A Boost Query is a query that is attached to the other queries that YaCy calculates from the boost field configuration. It can be considered as a default, fixed add-on to a search. The purpose is, to boost specific attributes within the index schema. By default, we set this to

fuzzy_signature_unique_b:true^100000.0

Which boost a field which assignes that a document is unique. This moves double content to the back. You can use this like a default filter for your documents which move forward or backward in the result list independently from the searched word.

Filter Query

This is not actually a ranking mechanism, but certain use cases require that search results shall be 'boosted' to the end of the search result list (i.e. by boosting the reverse to the front) or should be removed completely from the results. To do so, a filter query can be assigned in this field to filter out unwanted results. The content of the field is a search term which must match with all wanted results. An example is the removal of all 'double' documents as flagged with the attributes http_unique_b and/or www_unique_b.
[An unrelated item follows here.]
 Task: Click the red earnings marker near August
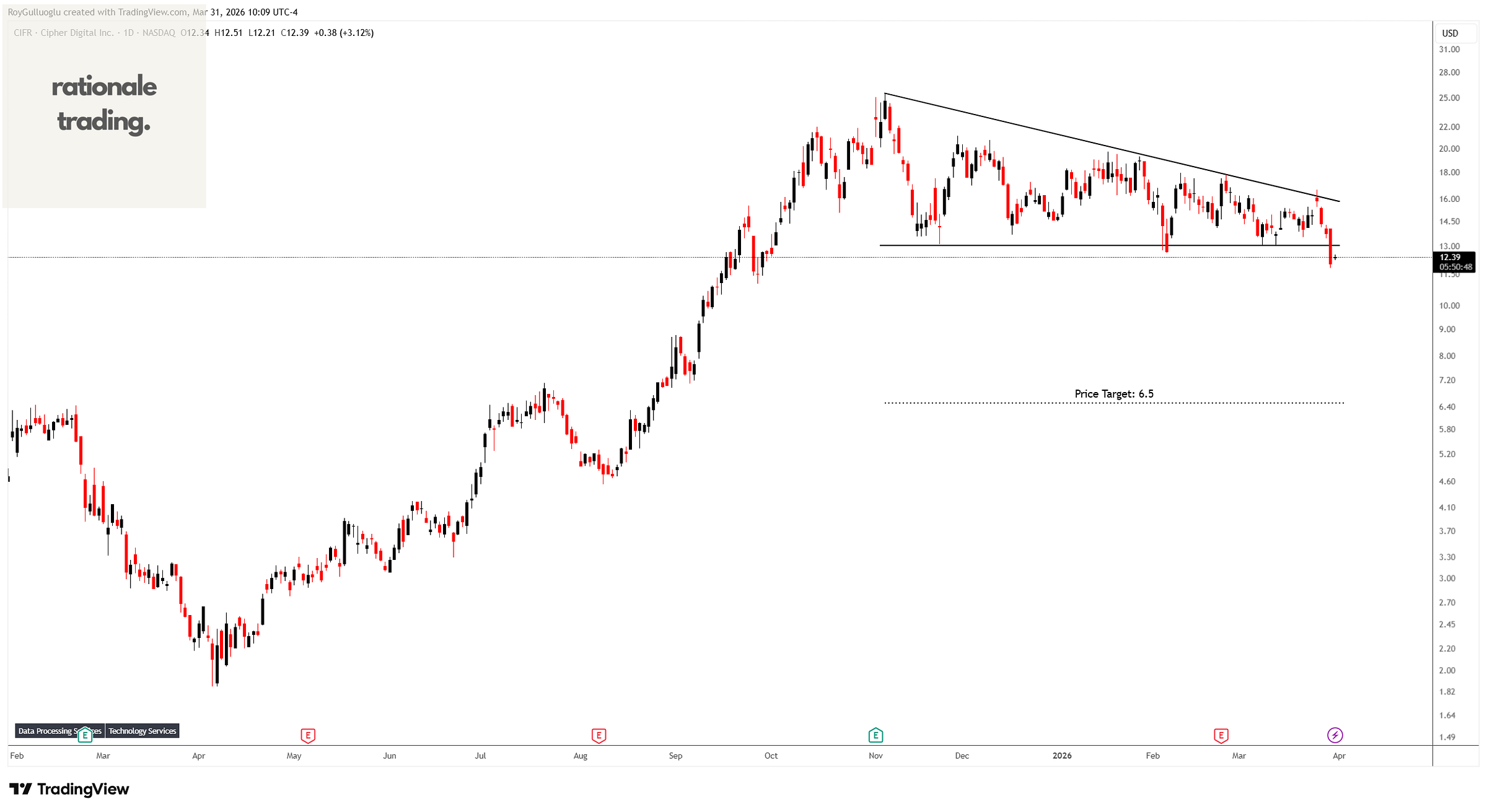[x=599, y=735]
If you do not want http documents if the same url with https is present and if you want to remove all documents without leading 'www.' if one with 'www.' is present, enter the following term:

http_unique_b=true AND www_unique_b=true

It is also possible to remove all documents with special words in the text part, i.e. if you want to remove all documents containing the word 'foo', use the following term:

-text_t:foo

Solr Boosts

Here you can find a list of all searchable text fields. Only such fields are actually used in a document search which are filled with a boost > 0 (empty boost fields mean boost = 0). The higher the boost value, the more relevant is the search field.